I called TowBoat US to get on their schedule for high tide, but the two foot rise was nowhere near what we'd need to float, and it wouldn't occur until late afternoon. It was going to be a very long day.

There was a bit of agitation aboard; quarters were tight; nerves were taut; and sleep was deprived. Thankfully Erin and Camryn were easily entertained – just add water! They were pining to paddle around in our little pond, and happy children meant our peevishness wouldn't peak, so we were easily persuaded to let them jump in for a swim. Much to our chagrin, when we hung the ladder off the side, where as normally two rungs dipped in the sea, the bottom step remained high and dry. Fortunately, the agile and energetic girls had no problems pulling themselves up and jumping in again.

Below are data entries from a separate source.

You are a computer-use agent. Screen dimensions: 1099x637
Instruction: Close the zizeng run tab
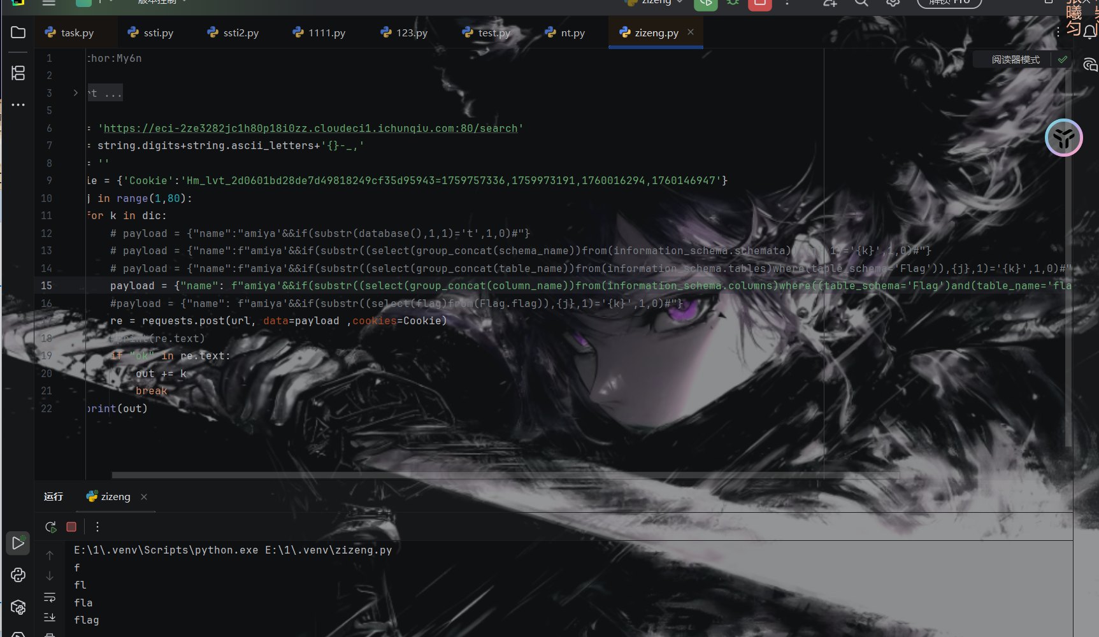tap(144, 497)
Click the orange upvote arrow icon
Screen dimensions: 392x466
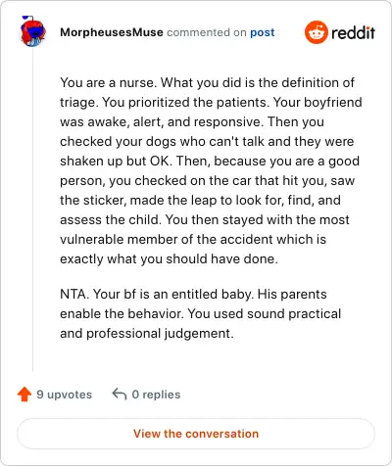[25, 395]
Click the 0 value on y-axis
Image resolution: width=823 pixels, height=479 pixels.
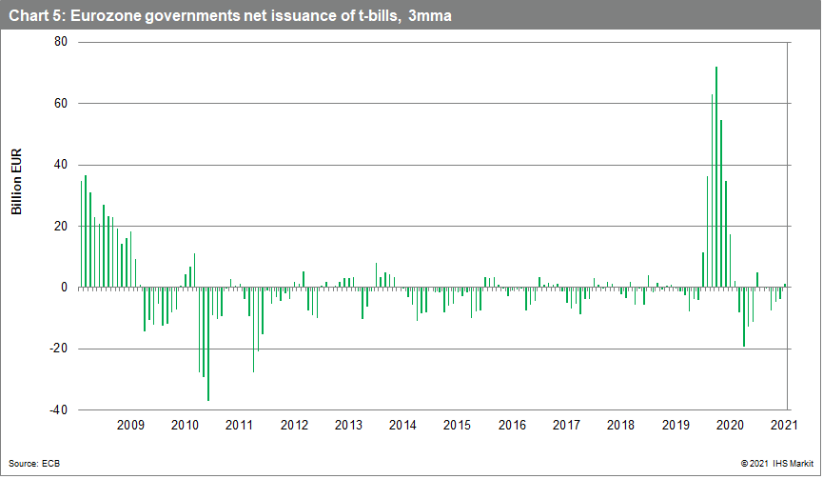pyautogui.click(x=65, y=288)
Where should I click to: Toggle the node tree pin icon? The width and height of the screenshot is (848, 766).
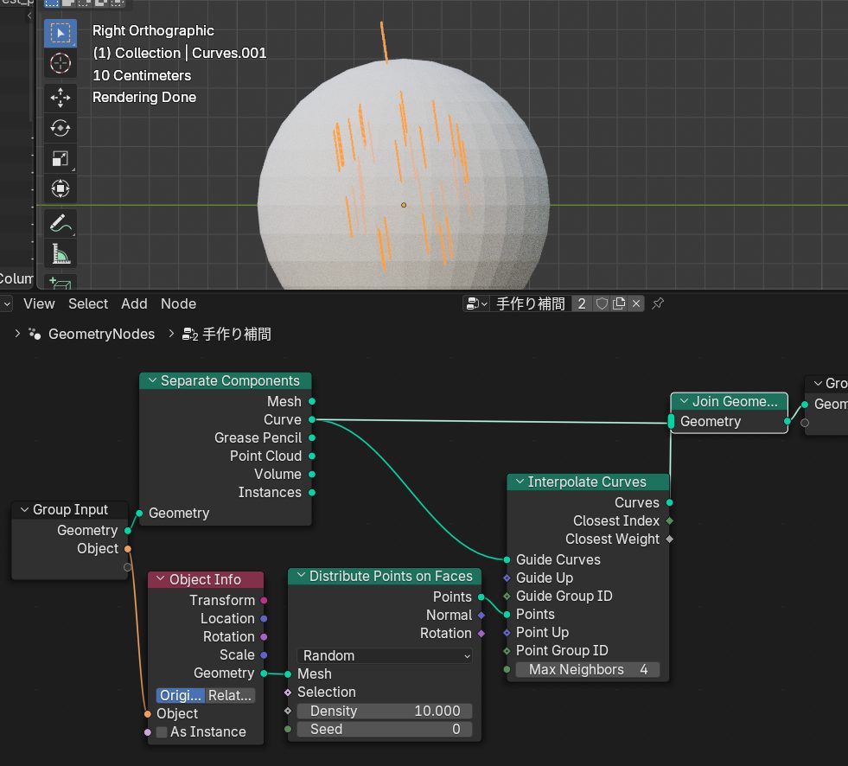(x=658, y=303)
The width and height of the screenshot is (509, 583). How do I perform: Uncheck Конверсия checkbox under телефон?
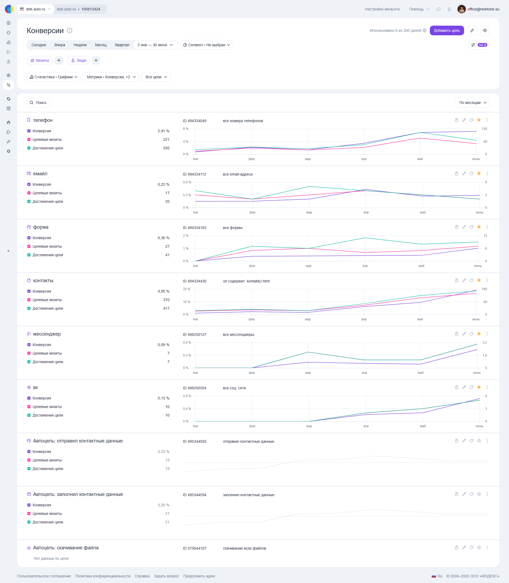(29, 131)
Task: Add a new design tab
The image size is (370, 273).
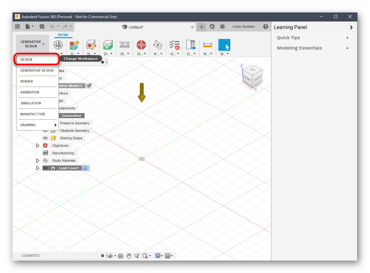Action: click(201, 27)
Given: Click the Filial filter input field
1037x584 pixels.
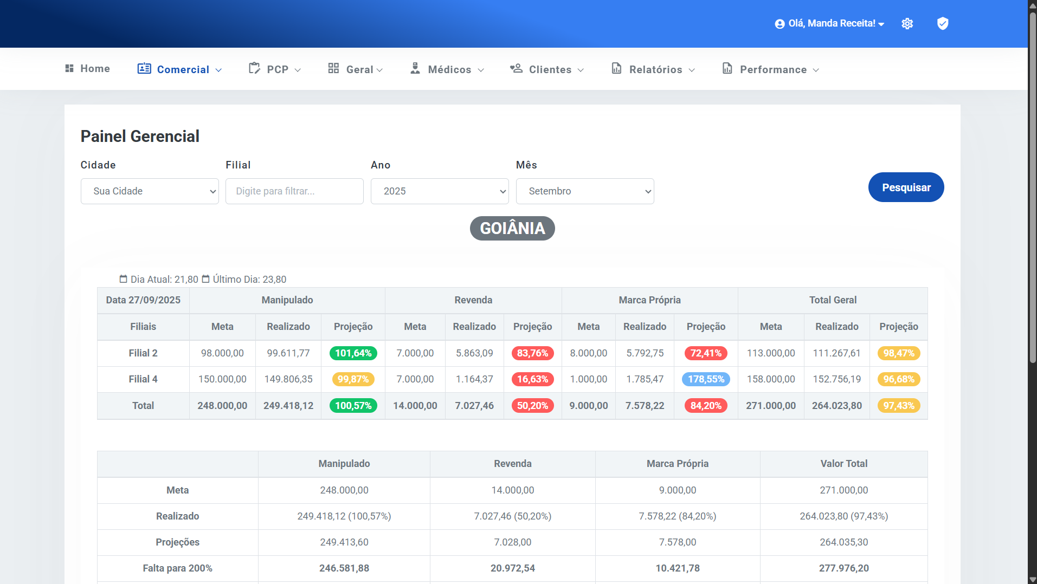Looking at the screenshot, I should (294, 191).
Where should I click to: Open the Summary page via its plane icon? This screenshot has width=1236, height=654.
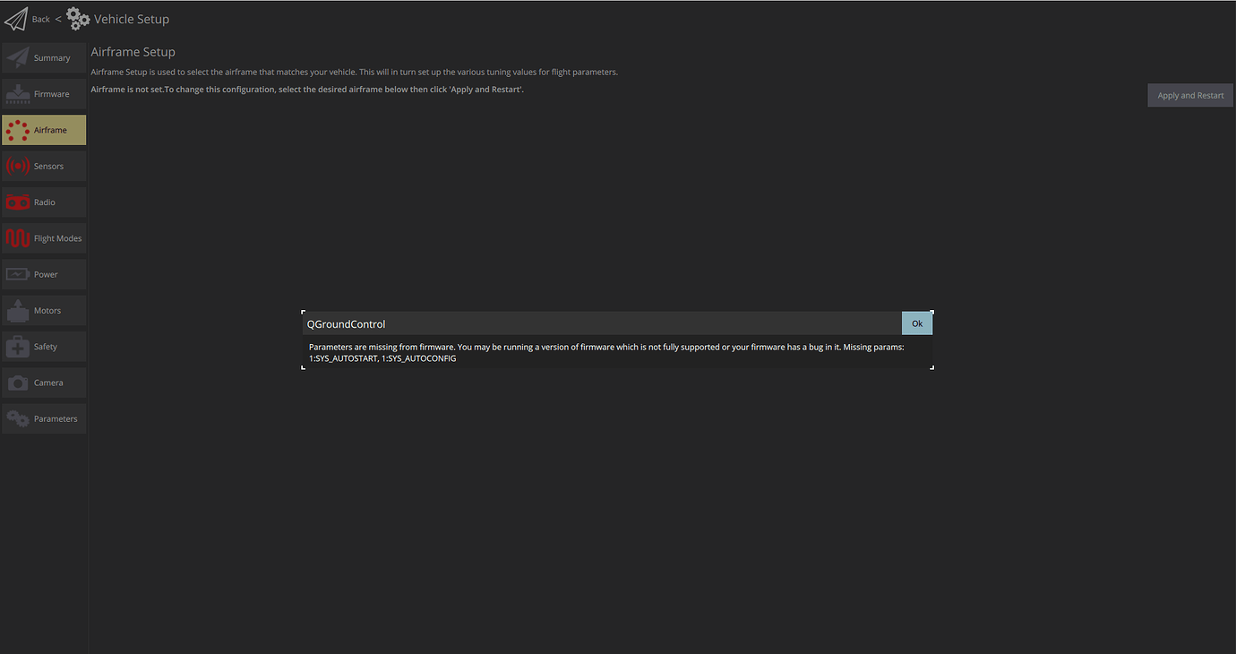tap(18, 58)
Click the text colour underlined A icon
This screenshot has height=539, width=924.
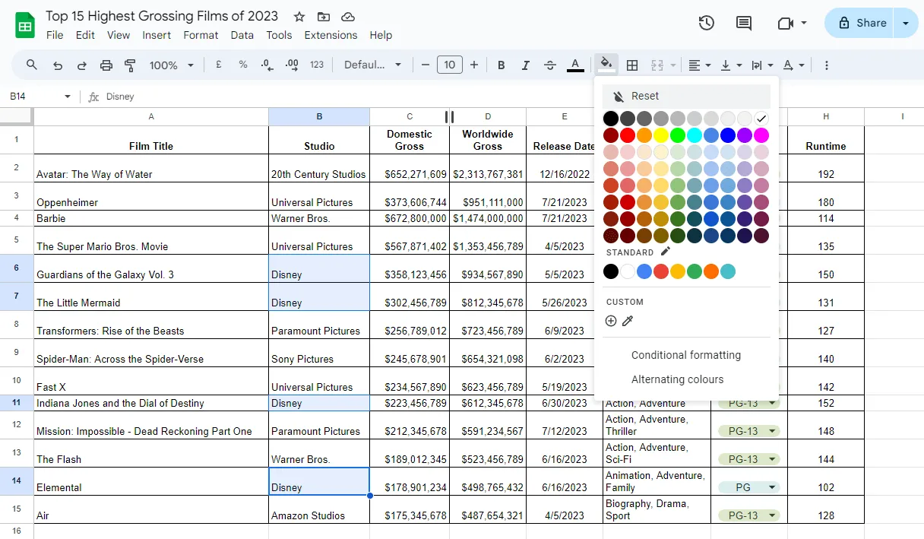575,65
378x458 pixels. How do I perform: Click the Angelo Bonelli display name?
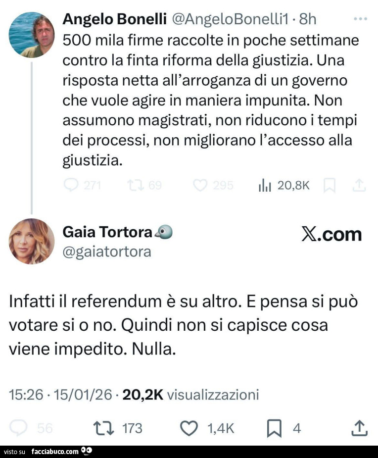point(114,19)
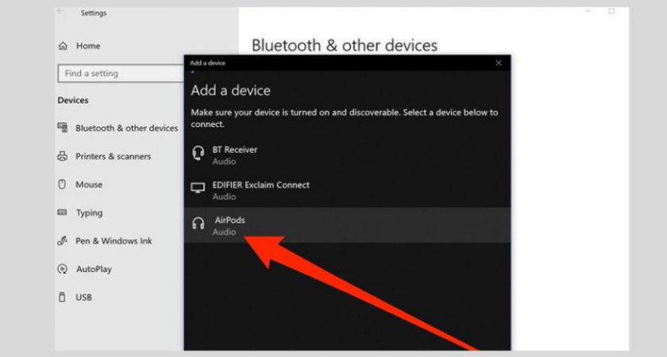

And then the winds kicked up and the cloudy sky turned ominous. Forced by a rapidly building storm, Don unenthusiastically urged the even more reluctant girls out of the water. Erin immediately obeyed, but Camryn chose to drag her fins. I arrived at the top of the ladder, beach towel in hand to help coax the soaking wet lass out.

'O'ed Glory
Stretching to reach the bottom rung, Cam looked up into our wide eyed, awe struck aspect and instantly noticed something was amiss.

"What? Why are you guys looking at me like that?" she inquired.

Kite Surfer
~ Kite Surfer ~

"Just climb on up here. Hurry up. The storm's coming." Don prodded in a somewhat soothing tone.

He and I had just witnessed an enormous spotted eagle ray gliding inches below her toes, its wing span more than twice the size of our seven year old! Camryn plodded up the ladder and the graceful giant soared away leaving her completely oblivious to its presence. Had she known there was an aquatic polka dotted monster below her, I'm sure she'd have been provoked to pick up her pace.

The storm hit with gusto, and the gusty blows succeeded in knocking us off our tippy-toe. Great! Now we were grounded AND our entire world was askew! So there we sat in the cockpit, under a charcoal smudged sky, in catawampus discomfort, waiting for the tide to rise and our tow to show. A kite surfer, brought out by the blustery wind, was the only colorful spot on our otherwise rather gray mood.

Liberty and Adjustments for All
Alas, the moon pulled through, the tow boat arrived, and it was not a moment too soon. In order to determine the best direction to draw us into deeper water, the operator took depth readings all around Re Metau. We had 2 feet off our stern, 2 feet to port, 3 feet off our bow and 4 feet to starboard. Our keel was 6 1/2 feet deep. This was not going to be easy. But having seen a Towboat US rescue involving a large vessel left on top of a bridge by a hurricane, I was confident they'd dealt with far worse.

With our halyard hooked to the tow line, our liberator revved his twin 250s and delicately tipped us onto our side to reduce our draft. In due time we were celebrating our independence again – only this time from the shoal. I could not boast enough about these amazing Towboat US guys and the invaluable service they provided. They'd always proven to be highly skilled, timely, and professional.

This incident was most definitely our folly. At the end of the evening when the cove cleared out we should have done a better set of the anchor. Though we'd gone to bed under clear skies and on calm seas, one never knows when nature will change her mood (it always seemed to occur in the dead of night). Fortunately, Re Metau dragged across a sandy, grassy bottom and her thick hull was no worse for the wear – only her crew was affected.

Pledge to Alterations
Don promised to wire a much louder buzzer to the anchor alarm. I pledged to invest in an electric windlass so multiple moorings would be less objectionable. Linda vowed to forevermore spend her nights firmly reposed on dry land. And as far as Erin and Camryn were concerned…there was much to be said about the innocent ignorance of youth when one has perfect trust in one's parents.

With Re Metau's deep draft, this wasn't our first time, but it was definitely our worst time 'Locating the Bottom.' The experience was filed away as another memorable adventure on the water – errr – on the sand as it were. But we refused to be embarrassed because as the saying goes amongst sailors:

"If you've never run aground, either you've never left the dock, or you're lying."